SHREVEPORT – Name changes. Relocation – both forced and voluntary – seeking a more favorable political environment to exist.
The historical perspective that Four Winds Cherokee Chief Two Feathers and United Houma Nation Chief Lora Ann Chaisson shared Monday highlighted the personal effect of the sweeping narrative taught in schools about the interaction between Native Americans and Europeans in North America.
The LSUS Office for Diversity, Inclusion and Community Engagement organized the event and the Noel Herring Endowed Chair sponsored the event to celebrate November being Native American Heritage Month.
Chief Two Feathers, who heads the Four Winds Cherokee tribe of about 4,500 in western and central Louisiana, said his ancestors arrived in the area in a train of 40 or 50 wagons in the late 1700s.
“We were coming from the Carolinas in 1795,” Chief Two Feathers said. “In the territory that the French and Spanish owned, Indians had more basic rights in the Catholic areas than the mostly Protestant area we were leaving.
“Our wagons settled in No Man’s Land in western Louisiana that no one country controlled at that time.”
The more lenient laws of what is now Louisiana didn’t last, and Chief Two Feathers said Native Americans regularly changed their last names or did other things to hide their identities because of legal, social and cultural intolerance.
“We have a lot of Goins here, well that last name was originally Gaines,” said Chief Two Feathers, who brought an array of items crafted by his tribe, including war clubs, moccasins and gourds. “Indians would also add ‘Mc’ or ‘Mac’ to their last names to appear Irish.
“You didn’t want to be Indian around 1900 in Louisiana.”

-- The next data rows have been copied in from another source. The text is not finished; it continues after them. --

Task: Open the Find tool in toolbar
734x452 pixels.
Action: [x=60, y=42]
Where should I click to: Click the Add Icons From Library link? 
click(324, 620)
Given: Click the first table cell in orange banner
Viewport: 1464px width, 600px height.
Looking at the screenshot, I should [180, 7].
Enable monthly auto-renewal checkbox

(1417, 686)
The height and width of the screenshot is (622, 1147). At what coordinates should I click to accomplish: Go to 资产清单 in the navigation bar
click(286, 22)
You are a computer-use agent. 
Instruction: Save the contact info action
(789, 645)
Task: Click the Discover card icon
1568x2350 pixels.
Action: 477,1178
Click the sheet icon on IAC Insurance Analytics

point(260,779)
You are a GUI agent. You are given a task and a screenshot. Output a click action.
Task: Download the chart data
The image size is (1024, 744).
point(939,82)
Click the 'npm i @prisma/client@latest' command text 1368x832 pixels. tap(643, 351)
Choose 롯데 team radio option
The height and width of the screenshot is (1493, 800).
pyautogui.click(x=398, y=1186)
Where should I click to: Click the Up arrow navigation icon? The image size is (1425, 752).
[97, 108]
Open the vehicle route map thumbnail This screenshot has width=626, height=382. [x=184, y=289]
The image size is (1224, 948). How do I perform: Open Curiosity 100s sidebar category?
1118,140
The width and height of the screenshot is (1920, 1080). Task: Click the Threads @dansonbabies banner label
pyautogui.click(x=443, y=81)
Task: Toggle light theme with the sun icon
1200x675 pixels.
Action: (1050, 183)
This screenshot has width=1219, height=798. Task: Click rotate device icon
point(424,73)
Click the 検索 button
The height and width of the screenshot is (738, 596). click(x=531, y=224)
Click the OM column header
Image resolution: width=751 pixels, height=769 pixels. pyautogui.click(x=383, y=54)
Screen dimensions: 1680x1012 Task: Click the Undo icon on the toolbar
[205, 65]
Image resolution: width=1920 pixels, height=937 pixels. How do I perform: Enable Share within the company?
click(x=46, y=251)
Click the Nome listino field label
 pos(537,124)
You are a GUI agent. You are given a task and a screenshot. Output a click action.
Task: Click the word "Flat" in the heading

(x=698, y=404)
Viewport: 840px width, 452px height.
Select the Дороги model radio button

For the Houma, they were pushed off their traditional homeland around the Baton Rouge area and headed south into the bayous of Terrebonne and Lafourche parishes and fanned out all along the Gulf of Mexico.
The tribe hunted and fished these areas traditionally, but it was tougher to make a living in the bayous and marshes instead of on the banks of the Red and Mississippi rivers.
“Congo Square in New Orleans started as Houma sacred ground where we would celebrate the annual corn harvest, and we still conduct ceremonies there,” Chaisson said. “The French Market started as a Houma trading post.
“I’m a fourth-generation basket weaver, and there are some of my families’ cypress baskets that are in the Smithsonian (National Museum of American History). We are tied to this land.”
But historical disadvantages didn’t just remain history.
Chaisson explains that her people can’t weave cypress baskets anymore because the intrusion of salt water has made the cypress unharvestable.
The loss of Louisiana land to coastal erosion in addition to more powerful hurricanes has complicated life in the state’s most southern reaches.
“My kids used to hunt deer in our backyard,” said Chaisson, who is 58. “Now they fish.”
Chaisson said the recovery from these storms isn’t equally shared among Louisiana residents.
One island in southern Terrebonne Parish used to house roughly 700 families.
Failure to repair and fortify the main road as well as rebuilding the gas line to the community are some of the reasons that the majority of families have left the area.
Now that the new owners of these properties have built fishing camps on that land, Chaisson said the state has invested millions to strengthen the infrastructure.
“We’re fighting so that our babies don’t have to fight these fights,” Chaisson said.